During the summer of 2020, rumors swirled that Michael Jordan intended on purchasing an ownership stake in Richard Petty Motorsports, who fielded the only black driver in the NASCAR Cup Series, Bubba Wallace. Such claims were repeatedly denied by Jordan's management team.

On September 8, 2021, veteran motorsports executive Steve Lauletta was named team president after serving as the interim president since the team's foundation.

On July 12, 2022, 23XI Racing announced that two-time NASCAR Xfinity Series champion Tyler Reddick signed with the team for the 2024 season. On July 23, 2022, Hamlin announced that starting in 2023, 23XI would have its own pit crews instead of leasing them from Joe Gibbs Racing.
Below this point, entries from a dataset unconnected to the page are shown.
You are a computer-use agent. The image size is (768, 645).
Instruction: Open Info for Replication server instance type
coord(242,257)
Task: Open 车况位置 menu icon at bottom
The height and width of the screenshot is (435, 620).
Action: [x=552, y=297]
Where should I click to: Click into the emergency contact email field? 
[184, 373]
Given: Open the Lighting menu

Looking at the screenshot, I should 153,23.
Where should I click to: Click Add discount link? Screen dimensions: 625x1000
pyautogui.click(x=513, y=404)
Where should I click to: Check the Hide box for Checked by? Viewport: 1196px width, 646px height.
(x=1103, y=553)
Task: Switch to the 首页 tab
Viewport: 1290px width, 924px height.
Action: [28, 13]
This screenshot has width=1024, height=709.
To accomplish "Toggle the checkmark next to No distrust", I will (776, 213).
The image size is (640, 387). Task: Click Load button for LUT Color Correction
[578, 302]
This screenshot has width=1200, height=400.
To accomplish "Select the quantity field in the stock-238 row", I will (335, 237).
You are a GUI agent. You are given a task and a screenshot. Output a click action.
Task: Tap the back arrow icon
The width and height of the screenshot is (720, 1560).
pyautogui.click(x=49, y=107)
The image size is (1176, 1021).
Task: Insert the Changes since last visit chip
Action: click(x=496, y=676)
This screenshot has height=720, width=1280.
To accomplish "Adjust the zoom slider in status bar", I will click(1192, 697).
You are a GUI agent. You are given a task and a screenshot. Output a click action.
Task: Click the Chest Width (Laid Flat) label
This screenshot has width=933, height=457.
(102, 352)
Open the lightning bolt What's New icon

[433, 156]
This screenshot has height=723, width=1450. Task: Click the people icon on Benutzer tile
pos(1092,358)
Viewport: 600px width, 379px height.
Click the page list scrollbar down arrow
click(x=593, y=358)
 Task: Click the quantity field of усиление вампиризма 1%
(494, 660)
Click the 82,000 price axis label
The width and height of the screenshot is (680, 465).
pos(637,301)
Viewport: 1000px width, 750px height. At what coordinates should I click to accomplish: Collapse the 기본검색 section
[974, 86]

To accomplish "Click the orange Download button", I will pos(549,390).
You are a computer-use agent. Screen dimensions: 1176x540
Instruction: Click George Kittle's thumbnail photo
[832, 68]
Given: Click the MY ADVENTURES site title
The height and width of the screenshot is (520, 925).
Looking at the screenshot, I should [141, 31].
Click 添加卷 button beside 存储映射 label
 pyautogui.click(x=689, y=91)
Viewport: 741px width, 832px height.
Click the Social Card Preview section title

In May, 2024, 23XI opened its doors to their brand-new race shop and team headquarters, named "Airspeed", in Huntersville, North Carolina.

=== Antitrust lawsuit with Front Row Motorsports against NASCAR ===

On October 2, 2024, it was announced that 23XI Racing, along with Front Row Motorsports, filed an antitrust lawsuit against NASCAR over the terms of the updated charter agreement, as well as anti-competitive practices committed by the France family. On December 18, both teams were granted a motion of preliminary injunction, allowing them to race as chartered entries in 2025 while continuing their legal battle with NASCAR. The injunction also allowed the transfer of the two Stewart–Haas Racing charters to both teams. On June 5, 2025, the U.S. Court of Appeals overturned the preliminary injunction ruling. On August 25, NASCAR filed a legal notice of its agreement to issue one of the charters to a redacted entity. On December 11, 2025, after eight days in court, the case was settled.

==NASCAR Cup Series==
===Car No. 23 history===
- Bubba Wallace (2021–present)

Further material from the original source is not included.